A short time after Ashley began living with the Ferro family, her four children noticed that their typically reserved mom, who told them the teen was there because Ashley’s mother had moved out of town, seemed quite different around him, according to Auburn, New York, newspaper, The Citizen. It soon became apparent to Ferro’s daughter Melissa that Ashley and her mom were physically involved, the outlet reported.
However, Ferro’s other daughter, Jessica, pushed back firmly on the notion, Melissa Ferro Ekiert told The Daily Beast. In 2017, the truth emerged when Jessica and one of Ferro’s two sons, caught their mother and Ashley—then 19—having sex, according to Ekiert.
“It was, like, the proof that it was happening,” Ekiert said. “I had had suspicions for a long time prior to that. And honestly, no one believed that it was [happening]. My sister had been defending my mother up until that point, when she saw them together. And then she realized that I wasn’t just making stuff up, that it probably had been going on for a while.” (In response, Ferro again denied ever having sex with Ashley when he was a minor.)
Although Ashley was no longer a student at the time, Ferro was still teaching high school, and Jessica urgently messaged Southern Cayuga Central School District Superintendent Patrick Jensen.
“We are unsure what consequences our mother will face at this point,” she wrote in an email reviewed by The Citizen. “We are trying to allow anyone with connections to her the chance to make their own decisions before this becomes public. This will be and is humiliating for us, but if we can save anyone else from being blindsided with the news, we would like to.”

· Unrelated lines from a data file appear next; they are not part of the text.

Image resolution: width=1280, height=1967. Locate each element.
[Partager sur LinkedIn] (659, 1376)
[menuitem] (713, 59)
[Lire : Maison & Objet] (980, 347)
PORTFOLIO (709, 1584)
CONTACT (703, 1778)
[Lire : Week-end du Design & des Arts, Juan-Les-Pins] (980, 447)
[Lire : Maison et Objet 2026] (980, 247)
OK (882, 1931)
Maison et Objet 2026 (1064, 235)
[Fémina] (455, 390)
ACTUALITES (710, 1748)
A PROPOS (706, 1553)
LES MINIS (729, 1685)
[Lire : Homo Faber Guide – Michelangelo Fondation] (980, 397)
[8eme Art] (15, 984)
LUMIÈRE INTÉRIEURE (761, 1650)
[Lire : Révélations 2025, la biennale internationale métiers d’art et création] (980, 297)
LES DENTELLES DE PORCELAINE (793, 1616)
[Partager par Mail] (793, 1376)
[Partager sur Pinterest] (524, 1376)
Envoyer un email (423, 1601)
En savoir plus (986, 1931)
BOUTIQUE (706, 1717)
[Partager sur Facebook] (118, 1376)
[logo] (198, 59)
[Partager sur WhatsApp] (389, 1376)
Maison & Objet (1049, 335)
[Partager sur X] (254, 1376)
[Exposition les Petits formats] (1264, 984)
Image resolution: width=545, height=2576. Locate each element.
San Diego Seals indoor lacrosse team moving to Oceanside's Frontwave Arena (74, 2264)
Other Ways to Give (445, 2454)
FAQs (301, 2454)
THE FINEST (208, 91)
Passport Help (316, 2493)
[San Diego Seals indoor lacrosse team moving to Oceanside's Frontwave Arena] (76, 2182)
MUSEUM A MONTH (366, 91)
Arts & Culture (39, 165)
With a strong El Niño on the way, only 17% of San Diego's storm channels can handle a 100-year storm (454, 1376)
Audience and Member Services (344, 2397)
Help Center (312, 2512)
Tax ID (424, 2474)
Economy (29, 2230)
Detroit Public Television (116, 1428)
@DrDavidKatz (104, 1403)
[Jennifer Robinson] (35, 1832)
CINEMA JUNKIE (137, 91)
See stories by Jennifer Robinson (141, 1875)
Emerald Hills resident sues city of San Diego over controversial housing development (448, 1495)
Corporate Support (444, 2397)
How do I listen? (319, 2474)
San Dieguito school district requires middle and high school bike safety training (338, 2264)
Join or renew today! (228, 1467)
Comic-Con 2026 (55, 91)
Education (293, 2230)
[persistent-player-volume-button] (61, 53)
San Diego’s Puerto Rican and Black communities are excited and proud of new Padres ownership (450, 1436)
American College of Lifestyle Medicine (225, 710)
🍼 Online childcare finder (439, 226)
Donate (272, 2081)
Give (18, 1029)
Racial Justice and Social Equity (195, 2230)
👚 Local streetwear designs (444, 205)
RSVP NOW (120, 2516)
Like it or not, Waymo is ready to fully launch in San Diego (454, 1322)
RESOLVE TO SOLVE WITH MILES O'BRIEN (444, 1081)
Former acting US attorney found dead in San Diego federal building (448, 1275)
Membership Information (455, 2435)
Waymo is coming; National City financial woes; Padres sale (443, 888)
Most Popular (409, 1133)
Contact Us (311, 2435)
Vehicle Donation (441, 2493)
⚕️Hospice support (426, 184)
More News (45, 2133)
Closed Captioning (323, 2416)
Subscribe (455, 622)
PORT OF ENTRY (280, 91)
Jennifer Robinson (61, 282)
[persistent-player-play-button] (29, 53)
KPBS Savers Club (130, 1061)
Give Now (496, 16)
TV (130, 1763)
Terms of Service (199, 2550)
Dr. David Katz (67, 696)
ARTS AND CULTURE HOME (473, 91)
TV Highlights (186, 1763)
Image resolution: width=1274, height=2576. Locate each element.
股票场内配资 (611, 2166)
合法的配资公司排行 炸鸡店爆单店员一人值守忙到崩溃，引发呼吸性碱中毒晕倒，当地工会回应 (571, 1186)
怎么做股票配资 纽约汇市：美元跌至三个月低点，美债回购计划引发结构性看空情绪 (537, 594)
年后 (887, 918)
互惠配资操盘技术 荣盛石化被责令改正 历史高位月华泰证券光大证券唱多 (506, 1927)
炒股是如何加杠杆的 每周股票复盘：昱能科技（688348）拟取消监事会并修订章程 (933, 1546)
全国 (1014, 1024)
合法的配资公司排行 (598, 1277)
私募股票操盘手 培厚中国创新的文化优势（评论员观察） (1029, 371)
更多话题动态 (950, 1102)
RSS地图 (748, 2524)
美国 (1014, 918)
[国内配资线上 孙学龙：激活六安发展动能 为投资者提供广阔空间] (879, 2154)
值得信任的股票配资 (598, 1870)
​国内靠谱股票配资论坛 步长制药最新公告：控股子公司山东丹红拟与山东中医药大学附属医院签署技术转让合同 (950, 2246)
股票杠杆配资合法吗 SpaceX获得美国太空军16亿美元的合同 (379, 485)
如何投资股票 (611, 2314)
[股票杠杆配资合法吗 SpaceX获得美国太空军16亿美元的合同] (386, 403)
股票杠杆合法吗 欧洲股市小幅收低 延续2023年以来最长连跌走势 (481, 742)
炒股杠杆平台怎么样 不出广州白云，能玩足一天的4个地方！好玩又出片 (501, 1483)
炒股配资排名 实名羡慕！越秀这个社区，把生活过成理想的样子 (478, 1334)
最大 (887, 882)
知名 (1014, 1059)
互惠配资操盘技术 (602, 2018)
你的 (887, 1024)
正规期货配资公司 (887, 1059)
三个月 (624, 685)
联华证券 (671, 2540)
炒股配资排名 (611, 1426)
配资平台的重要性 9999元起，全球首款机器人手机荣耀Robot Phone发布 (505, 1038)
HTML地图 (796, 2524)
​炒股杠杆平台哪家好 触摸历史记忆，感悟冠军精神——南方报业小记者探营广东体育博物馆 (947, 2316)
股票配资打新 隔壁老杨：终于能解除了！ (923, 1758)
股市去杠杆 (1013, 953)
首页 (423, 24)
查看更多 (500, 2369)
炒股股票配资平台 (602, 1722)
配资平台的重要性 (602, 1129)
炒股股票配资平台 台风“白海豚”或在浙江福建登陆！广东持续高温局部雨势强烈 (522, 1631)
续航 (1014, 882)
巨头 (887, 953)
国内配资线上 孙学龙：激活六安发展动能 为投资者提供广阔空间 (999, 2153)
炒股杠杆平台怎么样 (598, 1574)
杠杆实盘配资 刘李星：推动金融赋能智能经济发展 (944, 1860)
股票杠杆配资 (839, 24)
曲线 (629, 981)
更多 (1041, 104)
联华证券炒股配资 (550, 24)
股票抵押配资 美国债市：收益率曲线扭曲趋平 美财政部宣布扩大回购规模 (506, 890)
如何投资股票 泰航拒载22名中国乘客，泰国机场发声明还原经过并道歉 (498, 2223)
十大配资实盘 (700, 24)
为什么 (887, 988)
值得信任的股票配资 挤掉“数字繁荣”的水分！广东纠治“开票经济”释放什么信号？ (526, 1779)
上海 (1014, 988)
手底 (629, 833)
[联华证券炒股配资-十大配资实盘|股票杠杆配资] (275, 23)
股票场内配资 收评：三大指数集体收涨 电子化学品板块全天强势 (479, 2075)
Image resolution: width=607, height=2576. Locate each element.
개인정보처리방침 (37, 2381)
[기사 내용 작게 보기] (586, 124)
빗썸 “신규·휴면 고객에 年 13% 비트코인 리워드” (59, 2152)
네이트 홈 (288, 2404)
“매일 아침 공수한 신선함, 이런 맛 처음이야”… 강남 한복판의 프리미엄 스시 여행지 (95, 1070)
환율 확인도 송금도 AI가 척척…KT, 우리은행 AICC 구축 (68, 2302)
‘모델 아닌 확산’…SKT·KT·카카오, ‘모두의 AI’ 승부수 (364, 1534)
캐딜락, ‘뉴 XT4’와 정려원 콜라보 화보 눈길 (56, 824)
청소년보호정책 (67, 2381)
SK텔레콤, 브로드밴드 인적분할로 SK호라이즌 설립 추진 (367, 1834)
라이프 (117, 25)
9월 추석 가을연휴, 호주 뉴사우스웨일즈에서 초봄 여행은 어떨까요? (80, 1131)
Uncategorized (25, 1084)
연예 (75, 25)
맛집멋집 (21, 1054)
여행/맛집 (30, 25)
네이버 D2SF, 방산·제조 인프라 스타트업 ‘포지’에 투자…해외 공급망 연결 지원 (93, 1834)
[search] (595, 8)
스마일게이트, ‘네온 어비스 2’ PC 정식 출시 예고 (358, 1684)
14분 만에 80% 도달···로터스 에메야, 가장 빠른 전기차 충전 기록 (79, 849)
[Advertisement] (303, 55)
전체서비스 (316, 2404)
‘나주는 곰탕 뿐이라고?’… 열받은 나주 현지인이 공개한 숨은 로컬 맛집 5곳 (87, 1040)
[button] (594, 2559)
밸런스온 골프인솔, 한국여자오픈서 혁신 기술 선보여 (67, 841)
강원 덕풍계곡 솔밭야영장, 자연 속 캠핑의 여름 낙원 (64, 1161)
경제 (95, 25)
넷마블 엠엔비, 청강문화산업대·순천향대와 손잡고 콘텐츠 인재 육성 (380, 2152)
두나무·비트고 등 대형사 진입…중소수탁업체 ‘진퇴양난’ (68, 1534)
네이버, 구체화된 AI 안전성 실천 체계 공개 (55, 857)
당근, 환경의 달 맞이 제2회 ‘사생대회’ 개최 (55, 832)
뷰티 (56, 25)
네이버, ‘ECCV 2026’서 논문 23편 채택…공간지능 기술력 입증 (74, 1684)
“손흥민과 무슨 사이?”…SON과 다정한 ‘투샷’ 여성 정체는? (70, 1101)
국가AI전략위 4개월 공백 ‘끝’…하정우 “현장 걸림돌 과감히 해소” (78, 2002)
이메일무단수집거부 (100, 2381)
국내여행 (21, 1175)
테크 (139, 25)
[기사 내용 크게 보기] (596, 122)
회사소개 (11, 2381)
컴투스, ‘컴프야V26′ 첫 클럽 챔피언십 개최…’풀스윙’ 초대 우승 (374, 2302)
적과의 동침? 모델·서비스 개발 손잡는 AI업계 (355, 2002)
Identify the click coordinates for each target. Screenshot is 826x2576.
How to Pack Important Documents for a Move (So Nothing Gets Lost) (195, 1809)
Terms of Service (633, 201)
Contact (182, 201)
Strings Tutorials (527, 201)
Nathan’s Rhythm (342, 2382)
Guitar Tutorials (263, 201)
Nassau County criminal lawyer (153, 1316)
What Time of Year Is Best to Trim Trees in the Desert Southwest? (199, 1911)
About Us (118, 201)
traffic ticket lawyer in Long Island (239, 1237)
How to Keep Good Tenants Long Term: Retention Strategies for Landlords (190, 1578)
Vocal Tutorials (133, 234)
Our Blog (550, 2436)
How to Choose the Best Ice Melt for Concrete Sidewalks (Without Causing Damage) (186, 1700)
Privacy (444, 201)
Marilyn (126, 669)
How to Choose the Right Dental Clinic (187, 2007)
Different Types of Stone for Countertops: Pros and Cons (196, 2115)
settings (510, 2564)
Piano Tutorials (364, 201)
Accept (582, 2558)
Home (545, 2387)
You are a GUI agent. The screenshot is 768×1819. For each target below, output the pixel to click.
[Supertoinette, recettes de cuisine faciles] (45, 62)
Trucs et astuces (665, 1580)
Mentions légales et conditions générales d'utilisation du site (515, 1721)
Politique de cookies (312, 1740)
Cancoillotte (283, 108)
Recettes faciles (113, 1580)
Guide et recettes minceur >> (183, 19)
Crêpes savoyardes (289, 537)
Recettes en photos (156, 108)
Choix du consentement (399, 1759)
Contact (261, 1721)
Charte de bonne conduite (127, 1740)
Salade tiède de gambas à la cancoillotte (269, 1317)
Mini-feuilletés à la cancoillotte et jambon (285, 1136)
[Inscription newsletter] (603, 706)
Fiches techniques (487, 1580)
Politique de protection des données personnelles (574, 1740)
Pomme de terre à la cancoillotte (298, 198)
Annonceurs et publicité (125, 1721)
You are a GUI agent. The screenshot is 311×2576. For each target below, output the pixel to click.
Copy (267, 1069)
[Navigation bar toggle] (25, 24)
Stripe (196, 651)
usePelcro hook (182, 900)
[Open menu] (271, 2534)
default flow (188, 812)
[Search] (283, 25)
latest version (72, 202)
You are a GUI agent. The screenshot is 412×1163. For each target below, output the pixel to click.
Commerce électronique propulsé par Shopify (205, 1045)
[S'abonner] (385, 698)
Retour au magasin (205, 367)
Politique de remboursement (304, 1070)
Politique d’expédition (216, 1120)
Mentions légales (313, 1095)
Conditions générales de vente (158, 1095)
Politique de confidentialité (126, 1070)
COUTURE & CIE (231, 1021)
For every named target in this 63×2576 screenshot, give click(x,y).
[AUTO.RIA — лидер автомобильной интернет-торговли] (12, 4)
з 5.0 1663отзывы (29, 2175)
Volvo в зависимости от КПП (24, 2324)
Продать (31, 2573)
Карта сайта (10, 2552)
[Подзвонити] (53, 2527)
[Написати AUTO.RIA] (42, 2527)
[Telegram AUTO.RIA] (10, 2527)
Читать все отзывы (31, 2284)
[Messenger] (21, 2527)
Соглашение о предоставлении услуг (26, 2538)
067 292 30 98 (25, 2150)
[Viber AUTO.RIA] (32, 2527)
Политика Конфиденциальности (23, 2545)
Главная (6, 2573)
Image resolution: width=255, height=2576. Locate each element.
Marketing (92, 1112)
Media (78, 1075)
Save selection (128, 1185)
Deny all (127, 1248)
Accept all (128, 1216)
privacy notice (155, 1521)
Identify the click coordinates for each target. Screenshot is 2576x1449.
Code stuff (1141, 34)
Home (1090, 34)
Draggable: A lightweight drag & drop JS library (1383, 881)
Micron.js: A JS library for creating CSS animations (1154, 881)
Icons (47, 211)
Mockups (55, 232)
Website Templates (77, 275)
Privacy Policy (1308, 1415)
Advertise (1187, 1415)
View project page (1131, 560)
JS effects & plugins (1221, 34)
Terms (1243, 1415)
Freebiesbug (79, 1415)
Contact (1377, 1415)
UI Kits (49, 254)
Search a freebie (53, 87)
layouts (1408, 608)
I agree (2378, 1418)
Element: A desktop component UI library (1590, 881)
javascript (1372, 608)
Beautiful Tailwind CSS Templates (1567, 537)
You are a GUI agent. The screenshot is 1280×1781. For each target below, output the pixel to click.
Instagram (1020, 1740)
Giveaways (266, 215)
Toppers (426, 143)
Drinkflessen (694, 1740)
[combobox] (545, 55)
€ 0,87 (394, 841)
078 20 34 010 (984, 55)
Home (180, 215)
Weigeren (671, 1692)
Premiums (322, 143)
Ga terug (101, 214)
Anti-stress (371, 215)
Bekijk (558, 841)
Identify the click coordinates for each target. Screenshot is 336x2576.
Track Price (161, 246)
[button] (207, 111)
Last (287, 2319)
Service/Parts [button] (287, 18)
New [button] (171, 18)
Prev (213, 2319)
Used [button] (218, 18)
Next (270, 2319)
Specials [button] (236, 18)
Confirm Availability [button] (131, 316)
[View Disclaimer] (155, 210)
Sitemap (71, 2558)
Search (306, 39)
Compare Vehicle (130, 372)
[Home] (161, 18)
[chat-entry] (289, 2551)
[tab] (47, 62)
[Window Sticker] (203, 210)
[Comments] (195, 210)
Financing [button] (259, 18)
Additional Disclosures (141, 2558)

According to The Citizen, Jensen asked for proof, which the Ferro siblings said they didn’t have. And then, nothing. The relationship between the two was brought to the district’s attention again in 2019, when homicide investigators looking into Ashley’s role in Poole’s murder showed up at Southern Cayuga High School to ask Ferro why the younger man had been spotted driving her vehicle. The school’s principal covered Ferro’s class while she was being questioned by officers, The Citizen reported.
Jensen and the Southern Cayuga Central School District Board of Education did not respond to requests for comment.
Ferro’s children haven’t spoken to her since they discovered her in bed with Ashley, Ekiert told The Daily Beast.
“I honestly have no idea what she sees in him,” she said. “And I do not know why she sticks by him.”
Ekiert still sees Ferro “occasionally, not by choice,” she went on.
“She had taken us to court for grandparent’s rights to our older children,” Ekiert said. “So my two oldest children still have a relationship with her, which was court-ordered. She does show up to their sports events, so I do see her there, and I try not to associate with her at all. Because I don’t want to.”
For her part, Ferro claimed the bad blood between her and her children is “rooted from childhood feelings in divorce.” However, she said she was hesitant to share much more.
“Her allegations are allegations,” a defiant Ferro told The Daily Beast. “It’s a very unfortunate situation, and I’m at a loss for words as well as they are.”